### SET TASK
Please express the records from the line with "The height and width of the screenshot is (531, 700)." to the line with "pyautogui.click(x=510, y=329)" as a JSON list of strings, one string per line, with blank lines left out.

------

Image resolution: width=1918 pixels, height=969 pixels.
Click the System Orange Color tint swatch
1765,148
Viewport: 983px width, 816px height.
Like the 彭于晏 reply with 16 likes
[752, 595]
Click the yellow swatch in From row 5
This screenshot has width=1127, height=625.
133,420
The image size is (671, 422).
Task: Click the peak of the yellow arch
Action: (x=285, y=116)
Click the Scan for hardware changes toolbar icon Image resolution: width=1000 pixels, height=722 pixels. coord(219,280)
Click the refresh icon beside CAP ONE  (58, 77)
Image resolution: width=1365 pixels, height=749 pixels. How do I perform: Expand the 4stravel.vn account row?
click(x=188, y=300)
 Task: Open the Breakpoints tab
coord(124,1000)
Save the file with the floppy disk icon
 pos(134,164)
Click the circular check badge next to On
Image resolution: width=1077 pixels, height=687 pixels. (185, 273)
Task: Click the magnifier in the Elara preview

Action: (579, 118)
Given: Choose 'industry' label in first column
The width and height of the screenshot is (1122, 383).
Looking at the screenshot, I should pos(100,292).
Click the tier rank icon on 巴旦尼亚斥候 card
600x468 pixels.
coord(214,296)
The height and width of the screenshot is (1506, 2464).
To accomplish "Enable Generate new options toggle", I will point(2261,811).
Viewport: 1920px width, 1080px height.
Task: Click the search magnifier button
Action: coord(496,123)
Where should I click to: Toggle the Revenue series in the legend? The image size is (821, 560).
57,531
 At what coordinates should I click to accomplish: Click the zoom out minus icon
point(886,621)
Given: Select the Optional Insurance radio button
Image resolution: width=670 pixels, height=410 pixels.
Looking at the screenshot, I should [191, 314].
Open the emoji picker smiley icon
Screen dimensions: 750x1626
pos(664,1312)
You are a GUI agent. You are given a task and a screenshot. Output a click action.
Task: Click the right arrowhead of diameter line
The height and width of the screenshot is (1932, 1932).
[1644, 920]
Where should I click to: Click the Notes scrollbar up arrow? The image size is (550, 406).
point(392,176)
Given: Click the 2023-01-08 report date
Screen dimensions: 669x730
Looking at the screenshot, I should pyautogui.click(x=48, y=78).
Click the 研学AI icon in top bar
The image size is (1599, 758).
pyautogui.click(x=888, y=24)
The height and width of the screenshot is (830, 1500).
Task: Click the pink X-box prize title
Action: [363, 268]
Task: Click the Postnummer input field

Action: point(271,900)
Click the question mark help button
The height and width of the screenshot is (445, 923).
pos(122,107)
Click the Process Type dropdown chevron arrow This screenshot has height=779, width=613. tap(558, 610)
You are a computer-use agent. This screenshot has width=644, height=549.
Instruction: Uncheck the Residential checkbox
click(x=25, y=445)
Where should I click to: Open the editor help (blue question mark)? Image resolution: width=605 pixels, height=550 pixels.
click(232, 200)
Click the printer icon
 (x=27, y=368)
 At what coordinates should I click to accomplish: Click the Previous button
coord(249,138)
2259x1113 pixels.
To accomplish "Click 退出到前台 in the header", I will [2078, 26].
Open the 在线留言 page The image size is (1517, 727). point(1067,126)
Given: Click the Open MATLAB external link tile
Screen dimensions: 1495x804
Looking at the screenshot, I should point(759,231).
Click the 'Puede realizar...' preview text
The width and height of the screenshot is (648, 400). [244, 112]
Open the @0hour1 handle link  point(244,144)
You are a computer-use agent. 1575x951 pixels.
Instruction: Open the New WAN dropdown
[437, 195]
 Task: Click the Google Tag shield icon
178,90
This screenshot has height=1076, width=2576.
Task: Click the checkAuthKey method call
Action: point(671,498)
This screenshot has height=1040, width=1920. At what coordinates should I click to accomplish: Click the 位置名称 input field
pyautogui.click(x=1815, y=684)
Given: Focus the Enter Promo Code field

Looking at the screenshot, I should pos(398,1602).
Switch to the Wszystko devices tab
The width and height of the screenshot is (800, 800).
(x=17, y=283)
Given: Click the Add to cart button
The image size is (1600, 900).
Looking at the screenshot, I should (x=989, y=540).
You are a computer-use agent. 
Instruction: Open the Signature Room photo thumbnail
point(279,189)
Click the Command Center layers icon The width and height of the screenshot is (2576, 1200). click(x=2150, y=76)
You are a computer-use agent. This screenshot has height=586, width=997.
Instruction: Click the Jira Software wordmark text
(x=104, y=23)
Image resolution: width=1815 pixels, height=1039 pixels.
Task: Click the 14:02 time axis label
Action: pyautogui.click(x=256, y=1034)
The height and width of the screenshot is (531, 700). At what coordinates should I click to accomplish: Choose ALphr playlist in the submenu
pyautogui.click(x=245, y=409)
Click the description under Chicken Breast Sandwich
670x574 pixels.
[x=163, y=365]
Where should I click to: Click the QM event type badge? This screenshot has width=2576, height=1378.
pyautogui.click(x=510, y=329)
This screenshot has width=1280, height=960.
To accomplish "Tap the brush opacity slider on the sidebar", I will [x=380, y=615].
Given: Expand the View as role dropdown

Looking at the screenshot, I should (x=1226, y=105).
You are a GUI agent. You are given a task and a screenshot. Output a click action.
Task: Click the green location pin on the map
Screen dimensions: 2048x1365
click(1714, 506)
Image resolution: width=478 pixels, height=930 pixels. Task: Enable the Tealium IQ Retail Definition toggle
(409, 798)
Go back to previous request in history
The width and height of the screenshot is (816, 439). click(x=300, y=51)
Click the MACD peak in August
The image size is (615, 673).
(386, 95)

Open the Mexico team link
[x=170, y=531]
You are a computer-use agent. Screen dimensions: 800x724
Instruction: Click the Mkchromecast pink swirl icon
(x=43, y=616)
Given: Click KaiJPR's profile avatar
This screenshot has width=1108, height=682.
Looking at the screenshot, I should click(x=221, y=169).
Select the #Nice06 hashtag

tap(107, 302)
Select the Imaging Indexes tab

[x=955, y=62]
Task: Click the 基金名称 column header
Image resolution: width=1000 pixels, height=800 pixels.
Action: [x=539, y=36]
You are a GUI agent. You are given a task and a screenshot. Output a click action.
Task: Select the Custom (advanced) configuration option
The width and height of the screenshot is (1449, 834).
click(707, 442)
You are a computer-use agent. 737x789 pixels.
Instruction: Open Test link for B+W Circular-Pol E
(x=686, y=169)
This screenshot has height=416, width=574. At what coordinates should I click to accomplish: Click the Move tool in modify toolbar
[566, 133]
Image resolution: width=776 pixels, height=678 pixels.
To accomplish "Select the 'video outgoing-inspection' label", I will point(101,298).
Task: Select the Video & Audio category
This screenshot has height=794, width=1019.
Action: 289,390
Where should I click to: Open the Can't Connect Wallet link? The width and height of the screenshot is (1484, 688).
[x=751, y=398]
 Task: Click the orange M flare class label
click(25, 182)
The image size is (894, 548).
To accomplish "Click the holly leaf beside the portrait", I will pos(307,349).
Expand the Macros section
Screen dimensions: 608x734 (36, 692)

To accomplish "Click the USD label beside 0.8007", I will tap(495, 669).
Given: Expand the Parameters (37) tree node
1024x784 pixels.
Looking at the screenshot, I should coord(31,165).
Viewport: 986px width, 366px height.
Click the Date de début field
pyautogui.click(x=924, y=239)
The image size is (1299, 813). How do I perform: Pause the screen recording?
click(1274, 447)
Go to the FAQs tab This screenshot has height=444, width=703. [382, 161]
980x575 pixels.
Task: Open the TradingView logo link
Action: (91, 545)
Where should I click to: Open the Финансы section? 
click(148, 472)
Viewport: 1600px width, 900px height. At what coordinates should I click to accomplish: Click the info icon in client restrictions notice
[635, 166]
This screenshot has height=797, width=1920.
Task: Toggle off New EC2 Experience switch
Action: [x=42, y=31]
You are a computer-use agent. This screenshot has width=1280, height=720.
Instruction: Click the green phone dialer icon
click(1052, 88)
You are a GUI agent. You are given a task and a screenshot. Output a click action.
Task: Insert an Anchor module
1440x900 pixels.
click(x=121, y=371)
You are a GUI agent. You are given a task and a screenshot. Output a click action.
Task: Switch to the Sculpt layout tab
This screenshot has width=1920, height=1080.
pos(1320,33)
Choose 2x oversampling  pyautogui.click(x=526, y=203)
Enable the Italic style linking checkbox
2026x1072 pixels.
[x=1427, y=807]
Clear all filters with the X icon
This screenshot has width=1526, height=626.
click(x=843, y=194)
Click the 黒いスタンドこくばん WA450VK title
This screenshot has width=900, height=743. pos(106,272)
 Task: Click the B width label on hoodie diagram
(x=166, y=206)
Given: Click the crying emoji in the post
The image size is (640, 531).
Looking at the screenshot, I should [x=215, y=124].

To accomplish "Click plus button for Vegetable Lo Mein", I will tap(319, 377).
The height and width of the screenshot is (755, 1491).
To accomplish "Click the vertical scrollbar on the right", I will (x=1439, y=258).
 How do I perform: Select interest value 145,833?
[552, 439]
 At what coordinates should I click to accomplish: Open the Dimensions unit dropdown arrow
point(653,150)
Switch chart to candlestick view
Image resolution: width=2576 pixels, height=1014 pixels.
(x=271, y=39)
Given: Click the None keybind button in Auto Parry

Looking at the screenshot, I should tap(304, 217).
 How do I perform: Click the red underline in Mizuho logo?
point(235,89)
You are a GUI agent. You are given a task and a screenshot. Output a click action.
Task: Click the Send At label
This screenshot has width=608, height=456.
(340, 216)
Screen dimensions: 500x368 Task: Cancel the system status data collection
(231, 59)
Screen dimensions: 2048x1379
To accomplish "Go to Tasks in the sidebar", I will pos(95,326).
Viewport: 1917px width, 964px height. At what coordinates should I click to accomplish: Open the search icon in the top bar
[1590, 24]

------

### RESULT
[
  "The height and width of the screenshot is (531, 700). At what coordinates should I click to accomplish: Choose ALphr playlist in the submenu",
  "pyautogui.click(x=245, y=409)",
  "Click the description under Chicken Breast Sandwich",
  "670x574 pixels.",
  "[x=163, y=365]",
  "Where should I click to: Click the QM event type badge? This screenshot has width=2576, height=1378.",
  "pyautogui.click(x=510, y=329)"
]